**What is expected:** Starting with the line that holds "Task: Switch to" and stopping after the line that holds "This screenshot has height=837, width=964.", repeat the lines below word for word, without the pictures.

**Records provided:**
• • • • •
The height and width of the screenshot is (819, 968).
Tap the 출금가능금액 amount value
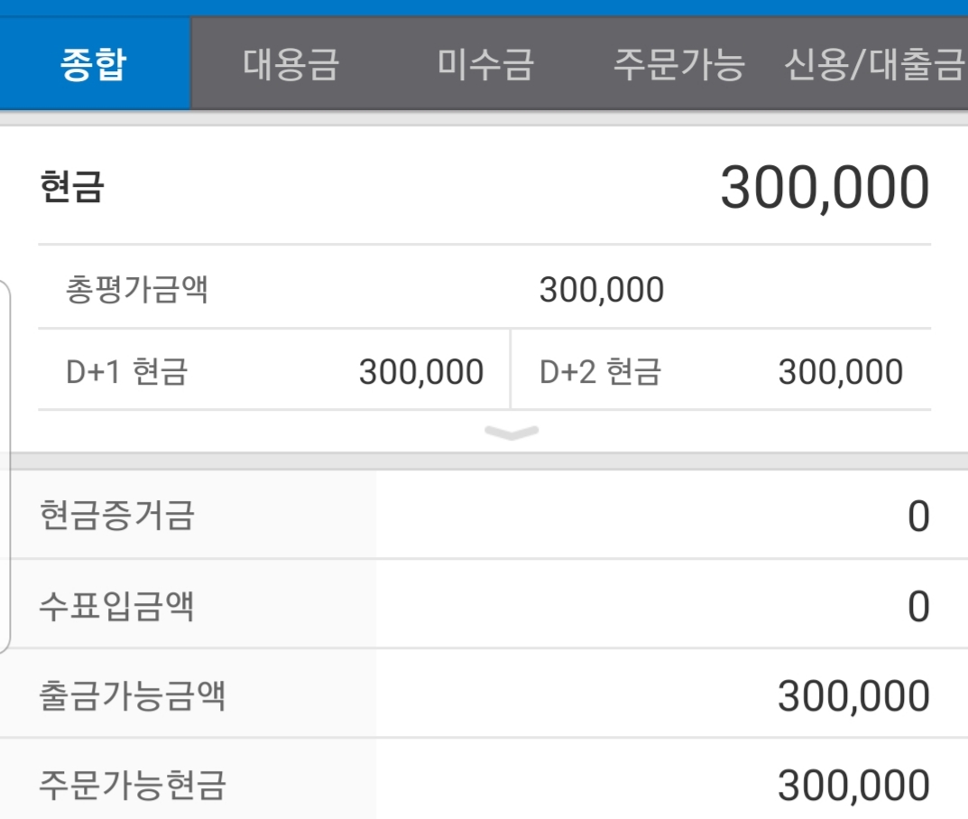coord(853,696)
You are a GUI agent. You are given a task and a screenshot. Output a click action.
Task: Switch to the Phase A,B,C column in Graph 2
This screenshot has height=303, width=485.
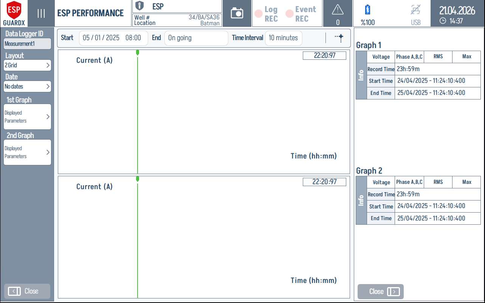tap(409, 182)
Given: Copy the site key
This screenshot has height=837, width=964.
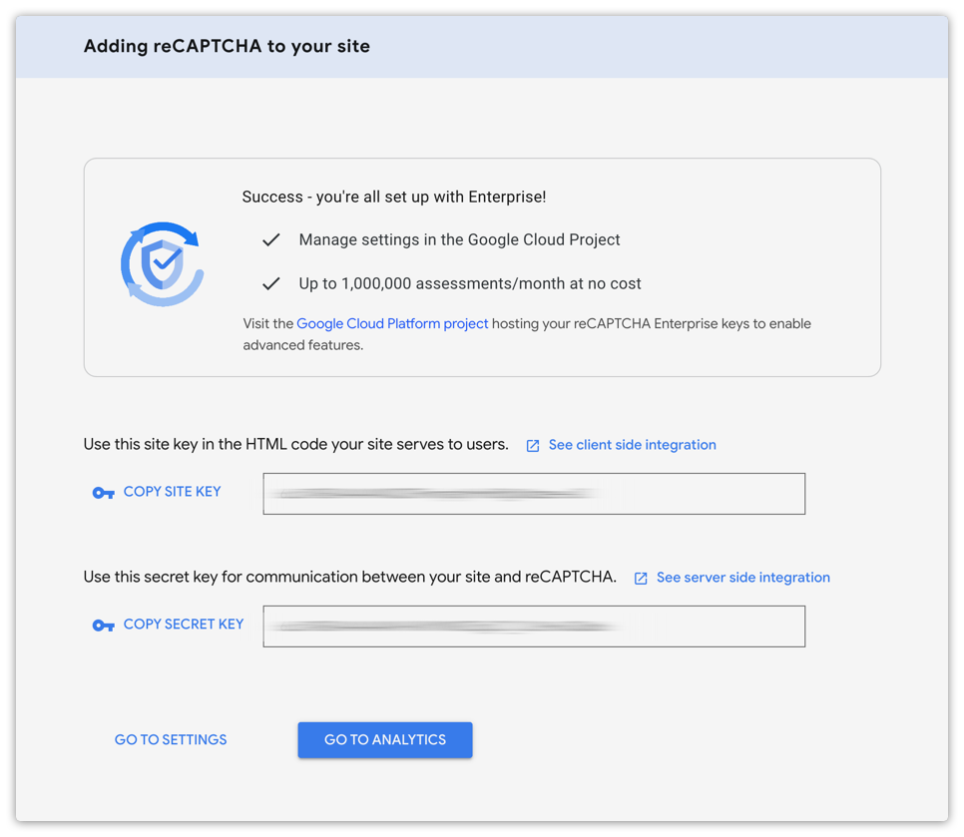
• • • • •
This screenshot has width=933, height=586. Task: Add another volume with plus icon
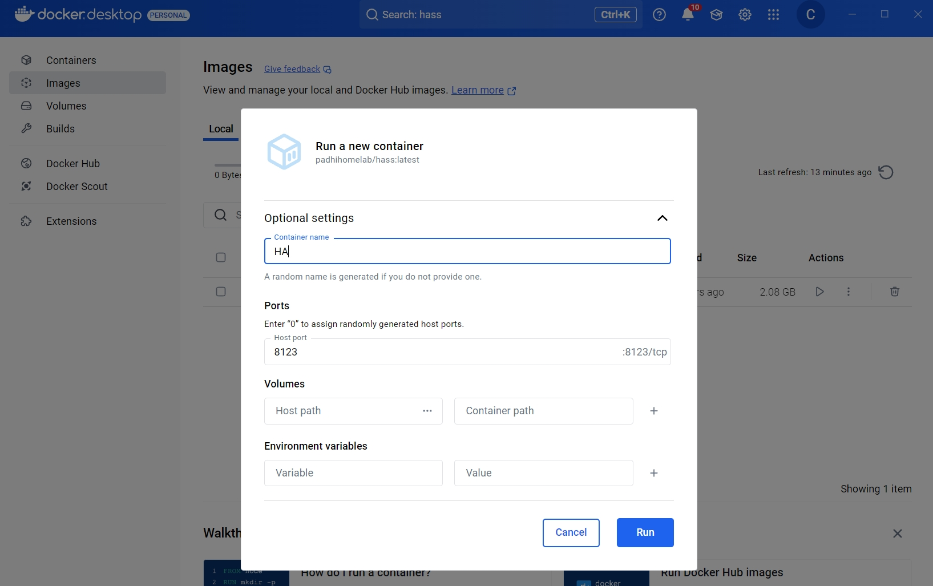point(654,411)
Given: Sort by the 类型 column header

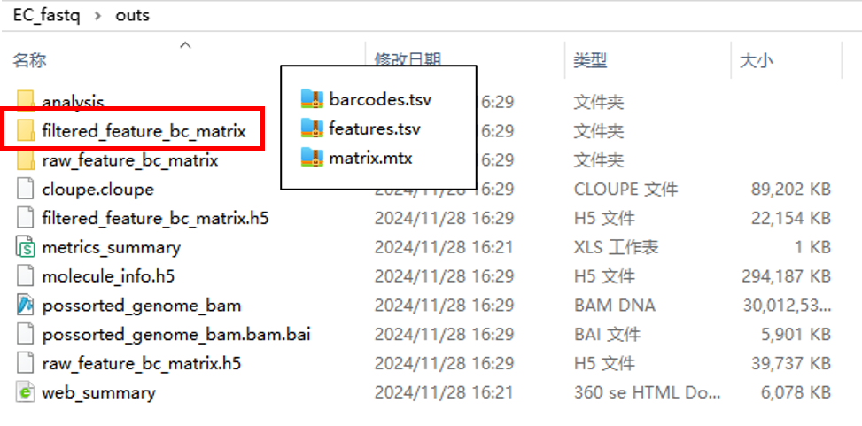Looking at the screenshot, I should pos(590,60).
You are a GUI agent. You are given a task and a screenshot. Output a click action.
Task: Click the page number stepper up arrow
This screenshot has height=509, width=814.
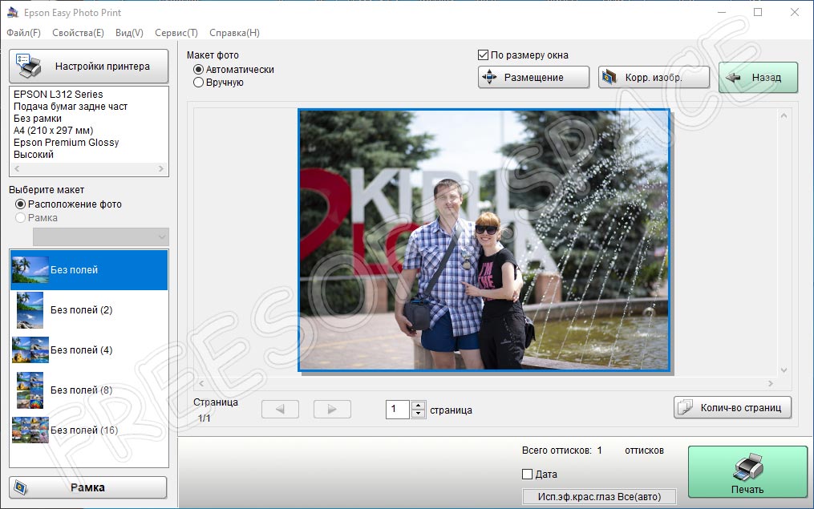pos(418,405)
• • • • •
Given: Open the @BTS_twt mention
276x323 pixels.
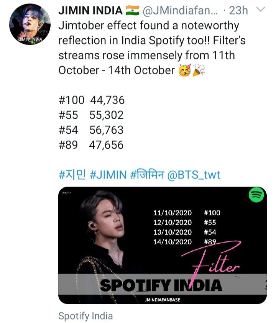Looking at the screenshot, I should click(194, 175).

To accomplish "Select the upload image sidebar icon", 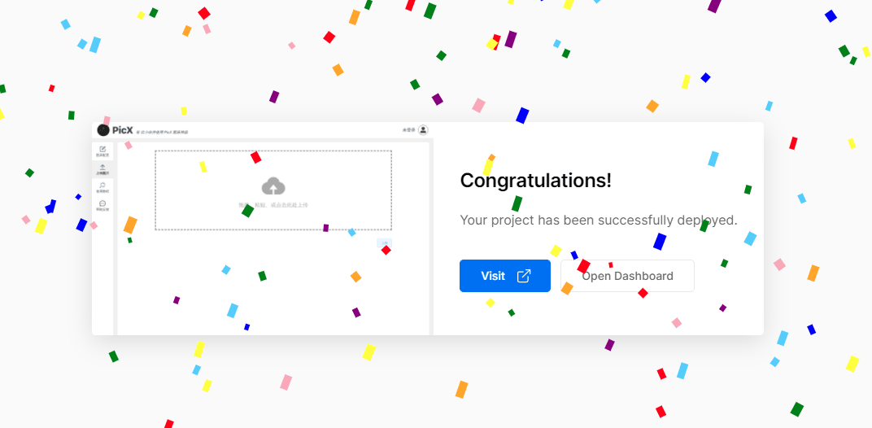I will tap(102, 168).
• • • • •
**Exercise result:**
Task: Switch to the Phase A,B,C column in Graph 2
This screenshot has height=303, width=485.
tap(409, 182)
Given: Copy the site key
This screenshot has height=837, width=964.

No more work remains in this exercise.